Wikimedia Cloud Services team/EnhancementProposals/WMCS-SRE-book

The WMCS SRE book is a collection of agreement, best practices and engineering operations workflows that we all in the team try to follow and apply in our day to day work.
You can find here hints and tips for common tasks and situations we face. It is not intended to contain very technical information (like how to restart service X).

Community interaction/communication

This section describes our practices for interacting with the community for some special operations, including but not limited to:

deprecation plans (we are shutting down a service or are no longer supporting a given technology)
expected downtime (we have to do a planned operation in a window)
outage/incident communication (we suffered an unexpected issue that affected our users/community)

Communication channels

We interact with our users using different mechanisms:

Using Phabricator tasks and a number of Phabricator tags/workboards.
On IRC, in the #wikimedia-cloud ^connect channel on libera.chat.
Via mailing lists: cloud-announce@lists.wikimedia.org, cloud@lists.wikimedia.org, and cloud-admin@lists.wikimedia.org.
On wiki: News articles on wikitech, talk page messages on wikitech, talk page messages on "home" wikis
Direct email

Due to the nature of each channel (real time, async, group, direct, etc) they are often used for different purposes.

TODO: introduce here general rules for picking a channel to send a particular type of communication

Deprecation plans

TODO: add information and examples here.
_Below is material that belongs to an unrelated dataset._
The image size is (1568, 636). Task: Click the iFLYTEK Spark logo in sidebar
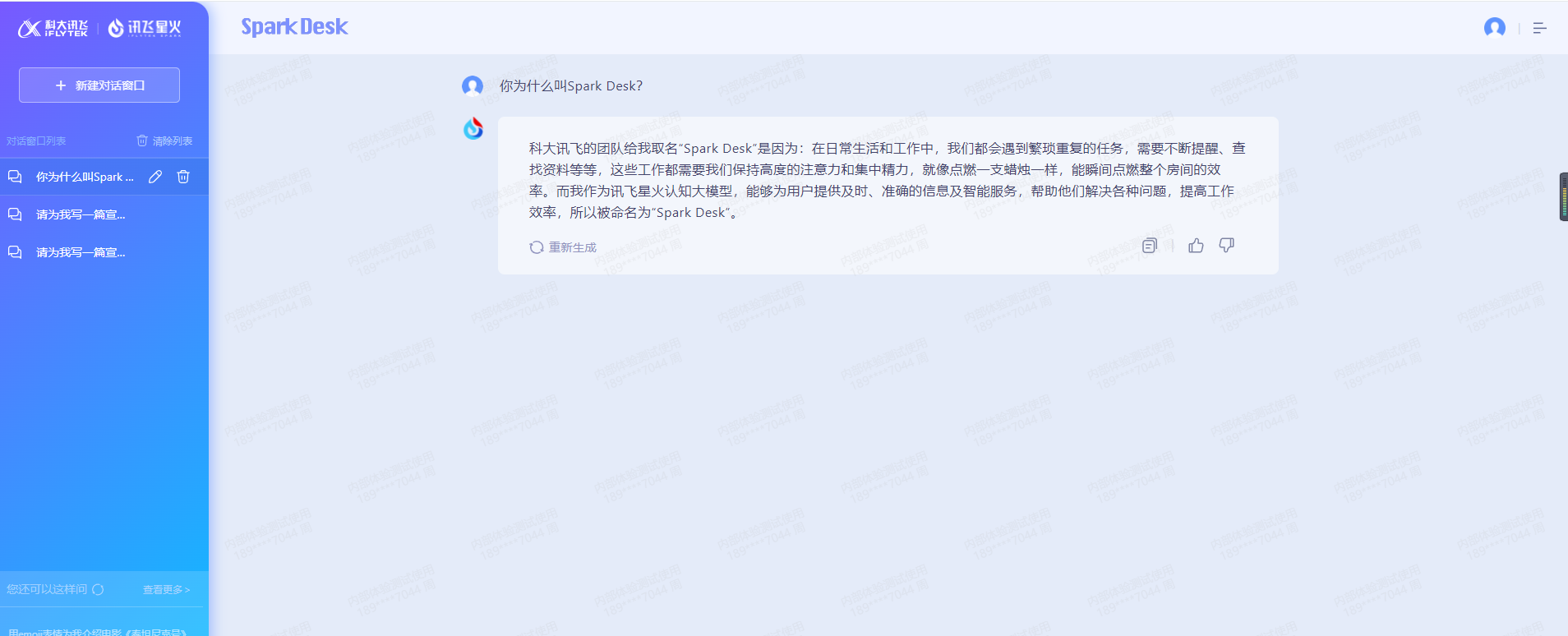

Context: Grid migration, Ubuntu deprecation in CloudVPS/Toolforge, Jessie deprecation, etc.

Expected downtime

It is common that we need to perform operations that introduces downtime for our services or otherwise creates negative impact for our users experience. This section contains detail on how to handle this kind of situations.

General rules:

If the operation is going to cause downtime to users (any amount), announce it to the mailing lists at least 1 week ahead of the window.
When communicating operation windows, be precise in which kinds of downtime users should expect (all services down? network failure? database failure?)
When communicating operation windows, include concrete information on what services are affected (does this affect Cloud VPS but not Toolforge? or the other way around?)
When communicating operation windows, be very explicit about time and dates. Use an internationally format for dates (YYYY-MM-DD) and the UTC timezone for times.

Recommended timeline:

1 week before the operation window: initial announcement email
1 minute before the operation window: email letting users know the operation is starting
1 minute after operations ended: optional email letting users know the aftermath (not always required)

Examples

Example email sent by Andrew regarding an Openstack upgrade to the cloud-announce mailing list. The email was sent 7 days in advance:

Example email sent by Arturo regarding an operation to reboot several cloudvirt servers, sent to the cloud-announce mailing list. The email was sent 7 days in advance:

Changes tracking

TODO: Do we have internal rules for introducing patches into the several repos we use for work? ops/puppet, dns, etc.

Tickets and work tracking

This section describes our practices using a ticketing system (Phabricator) to track our work and issues related to our systems and services.

Server Admin Logs

This section describes our practices for recording the operations we do, like changes to servers or services.

Logging an operation to a SAL creates a papertrail of what we do. This improves collaboration in a team which is distributed by nature. Also, it helps improving the transparency of our operations.

Use !log admin ... in #wikimedia-cloud ^connect to log all operations related to the Cloud VPS service in general. This is the SAL for the Cloud VPS service.
Use !log tools ... in #wikimedia-cloud ^connect to log all operations related to the Toolforge service. This is the SAL for the Toolforge service.
Use !log ... in #wikimedia-operations ^connect to log all operations related to physical hardware. This is the SAL for general operations tasks.

TODO: add information. Describe how we use the different !log mechanism in the different channels.

Personal availability

This section includes information regarding how we try to coordinate to ensure we always have enough human availability to support our services.

TODO: information on vacations, unavailability communication, etc. Does this fit into this document?

On-call and paging

Worth mentioning Wikimedia_Cloud_Services_team/Clinic_duties which we do while on-call.

TODO: include here all we know about how we coordinate paging/on-call, etc? Does this fit into this document?

Additional notes

Please, take these additional notes into consideration.

This document is intended to be an addition to other standard and industry procedures, and it does not replace them, just adds additional information and tips.
Changes to this document requires agreement among the affected people (i.e, the WMCS folks).
We agreed and follow our Technical Engagement Team Social Norms.